Activity: Each entry below should be printed exactly as given.

Collected data entries

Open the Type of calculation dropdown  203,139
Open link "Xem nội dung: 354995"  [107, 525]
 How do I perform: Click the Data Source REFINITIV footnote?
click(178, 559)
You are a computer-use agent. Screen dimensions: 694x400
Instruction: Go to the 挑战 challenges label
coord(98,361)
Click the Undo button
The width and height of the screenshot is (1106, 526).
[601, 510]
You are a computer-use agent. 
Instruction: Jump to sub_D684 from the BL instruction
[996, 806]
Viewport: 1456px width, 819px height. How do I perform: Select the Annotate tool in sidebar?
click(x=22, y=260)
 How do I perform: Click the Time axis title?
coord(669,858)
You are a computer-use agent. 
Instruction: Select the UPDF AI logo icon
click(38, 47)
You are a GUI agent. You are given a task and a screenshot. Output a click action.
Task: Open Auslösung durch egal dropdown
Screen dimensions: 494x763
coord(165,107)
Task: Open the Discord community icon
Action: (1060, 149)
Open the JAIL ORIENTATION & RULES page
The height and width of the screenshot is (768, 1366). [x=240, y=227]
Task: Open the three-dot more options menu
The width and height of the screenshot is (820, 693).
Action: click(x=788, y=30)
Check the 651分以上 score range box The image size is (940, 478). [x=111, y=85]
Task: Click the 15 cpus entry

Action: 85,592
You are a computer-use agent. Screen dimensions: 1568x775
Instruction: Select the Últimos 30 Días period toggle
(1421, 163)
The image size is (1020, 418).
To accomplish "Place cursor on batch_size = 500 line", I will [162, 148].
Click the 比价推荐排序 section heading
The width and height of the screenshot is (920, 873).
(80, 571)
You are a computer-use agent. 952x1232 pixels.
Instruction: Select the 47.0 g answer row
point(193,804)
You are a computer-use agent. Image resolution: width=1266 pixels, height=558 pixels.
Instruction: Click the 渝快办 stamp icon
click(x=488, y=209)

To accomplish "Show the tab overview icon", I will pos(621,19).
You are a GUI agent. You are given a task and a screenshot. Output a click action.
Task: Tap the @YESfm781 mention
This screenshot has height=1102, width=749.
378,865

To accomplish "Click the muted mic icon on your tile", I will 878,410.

Task solution:
Open the Type of calculation dropdown  203,139
Open link "Xem nội dung: 354995"  [107, 525]
 How do I perform: Click the Data Source REFINITIV footnote?
click(178, 559)
You are a computer-use agent. Screen dimensions: 694x400
Instruction: Go to the 挑战 challenges label
coord(98,361)
Click the Undo button
The width and height of the screenshot is (1106, 526).
[601, 510]
You are a computer-use agent. 
Instruction: Jump to sub_D684 from the BL instruction
[996, 806]
Viewport: 1456px width, 819px height. How do I perform: Select the Annotate tool in sidebar?
click(x=22, y=260)
 How do I perform: Click the Time axis title?
coord(669,858)
You are a computer-use agent. 
Instruction: Select the UPDF AI logo icon
click(38, 47)
You are a GUI agent. You are given a task and a screenshot. Output a click action.
Task: Open Auslösung durch egal dropdown
Screen dimensions: 494x763
coord(165,107)
Task: Open the Discord community icon
Action: (1060, 149)
Open the JAIL ORIENTATION & RULES page
The height and width of the screenshot is (768, 1366). [x=240, y=227]
Task: Open the three-dot more options menu
The width and height of the screenshot is (820, 693).
Action: click(x=788, y=30)
Check the 651分以上 score range box The image size is (940, 478). [x=111, y=85]
Task: Click the 15 cpus entry

Action: 85,592
You are a computer-use agent. Screen dimensions: 1568x775
Instruction: Select the Últimos 30 Días period toggle
(1421, 163)
The image size is (1020, 418).
To accomplish "Place cursor on batch_size = 500 line", I will [162, 148].
Click the 比价推荐排序 section heading
The width and height of the screenshot is (920, 873).
(80, 571)
You are a computer-use agent. 952x1232 pixels.
Instruction: Select the 47.0 g answer row
point(193,804)
You are a computer-use agent. Image resolution: width=1266 pixels, height=558 pixels.
Instruction: Click the 渝快办 stamp icon
click(x=488, y=209)

To accomplish "Show the tab overview icon", I will pos(621,19).
You are a GUI agent. You are given a task and a screenshot. Output a click action.
Task: Tap the @YESfm781 mention
This screenshot has height=1102, width=749.
378,865

To accomplish "Click the muted mic icon on your tile", I will 878,410.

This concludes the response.